Странно медля, Любим зачарованно смотрел, как жадно глотал Вассиан брагу, и упругий кадык на заголившемся пупырчатом горле прыгал, как живая мыша. Вассиан опорожнил посудину и, отстраняя ковш, сыто рыгнул. Любим как бы очнулся от хорканья и решительно ткнул сторожа в черные норки, принакрыл кулаком и удивленные, разом протрезвевшие его глаза. Невзаболь пихнул, лишь для острастки, в полмеры, чтобы не убить до смерти, не взять греха на душу. Ведь из одной посуды только что пито, и косорукий стал косорылому как бы за сродника. Вассиан омертвело повалился с лавки, даже не ойкнув. Любим связал сторожа кушаком, заткнул тряпицею рот. Бывый охотник, не раз под гибелью ходивший, он вдруг как бы вытянулся нутром в нитку, так стал зорок взглядом, чуток сердцем, понятлив острым умом.
Прикрыл дверь в камору. Дай Бог, чтобы не сиживать больше здесь. В сторожке прихватил сапожный нож, топор, трои вожжи; скоренько поискал трутоношу и огниво – и не нашел. А как без огня пускаться в лихой путь? И тут впервые смутно стало беглецу. Любим хорошо помнил, что и на поясе у Вассиана не было кожаного мешочка с огневой стряпнёю; знать, приходящие высекали огонь, иль брал его тюремщик на поварне с загнетка. И на миг Любим растерянно замедлил у выхода. Напел косорукий, нагадал беды. Выходит, голоручьем побёг...
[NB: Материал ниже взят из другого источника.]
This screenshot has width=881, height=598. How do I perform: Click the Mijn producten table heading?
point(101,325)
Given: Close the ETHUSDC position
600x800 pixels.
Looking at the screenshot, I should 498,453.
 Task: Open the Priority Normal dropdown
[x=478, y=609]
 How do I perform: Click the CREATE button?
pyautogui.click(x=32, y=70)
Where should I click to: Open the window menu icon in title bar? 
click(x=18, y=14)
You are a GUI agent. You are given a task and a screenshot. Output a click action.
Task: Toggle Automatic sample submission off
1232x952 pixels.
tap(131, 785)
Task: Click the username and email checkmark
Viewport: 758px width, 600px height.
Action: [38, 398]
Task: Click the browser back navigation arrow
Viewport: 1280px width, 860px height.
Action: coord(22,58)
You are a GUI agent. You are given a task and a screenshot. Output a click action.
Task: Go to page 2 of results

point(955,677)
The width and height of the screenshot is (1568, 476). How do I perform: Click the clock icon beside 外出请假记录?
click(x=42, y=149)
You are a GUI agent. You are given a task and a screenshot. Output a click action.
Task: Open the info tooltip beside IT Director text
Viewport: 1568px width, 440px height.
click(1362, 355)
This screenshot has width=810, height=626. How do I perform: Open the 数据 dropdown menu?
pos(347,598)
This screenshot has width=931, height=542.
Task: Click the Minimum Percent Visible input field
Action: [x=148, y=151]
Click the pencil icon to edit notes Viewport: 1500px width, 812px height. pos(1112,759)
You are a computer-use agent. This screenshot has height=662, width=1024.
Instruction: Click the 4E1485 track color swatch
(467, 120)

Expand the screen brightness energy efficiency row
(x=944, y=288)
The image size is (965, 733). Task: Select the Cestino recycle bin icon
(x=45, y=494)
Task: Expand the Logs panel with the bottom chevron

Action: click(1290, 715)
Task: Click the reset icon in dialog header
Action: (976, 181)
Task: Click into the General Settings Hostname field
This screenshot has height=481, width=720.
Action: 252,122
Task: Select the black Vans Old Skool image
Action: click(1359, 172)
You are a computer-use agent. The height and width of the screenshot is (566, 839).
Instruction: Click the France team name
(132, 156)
... Эй, милый друг, не думай, стоя у колоды, о пирогах подовых с маком, когда над головою занесен топор. Коли решился на удачу, растопыривай полы кафтанца, да и лети-и, подпираемый ветром, пока сердце не лопнет. Богом спосылан ты на этот свет, Господу лишь и сгадывать, когда прибирать тебя на тот. А коли ноги растворожились, и руки одрябли, и горло перехватило удавкою, и глаза заводянели от грядущего ужаса, то возвращайся в камору, ложись на лавку и, как порос под клинком, дожидайся участи.
Любим приотдал дверь тюремки, прислушался: в братских кельях базарили питухи, и ежли до поножовщины нынче не дойдет, значит, плохо потчевались. Утром будут вставать враскоряку и навряд ли скоро хватятся затворника. Слух был навострен, но глаза трудно привыкали к темноте. Над головою по обломам не звенела секирами, не перекликалась ночная стража, крепостные мосты впервые с прошлой зимы враз обезлюдели, по стенам потушены ночные фонари. Над монастырем невидимые тучи проносились со свистом, хлопаньем и треском, мрачная голова Корожной башни, наклонившись, безучастно наблюдала за беглецом. Червь земной суетился у подочвы ее и, исполнившись гордыни, вдруг решился одеться в папарты и взлететь в поднебесье.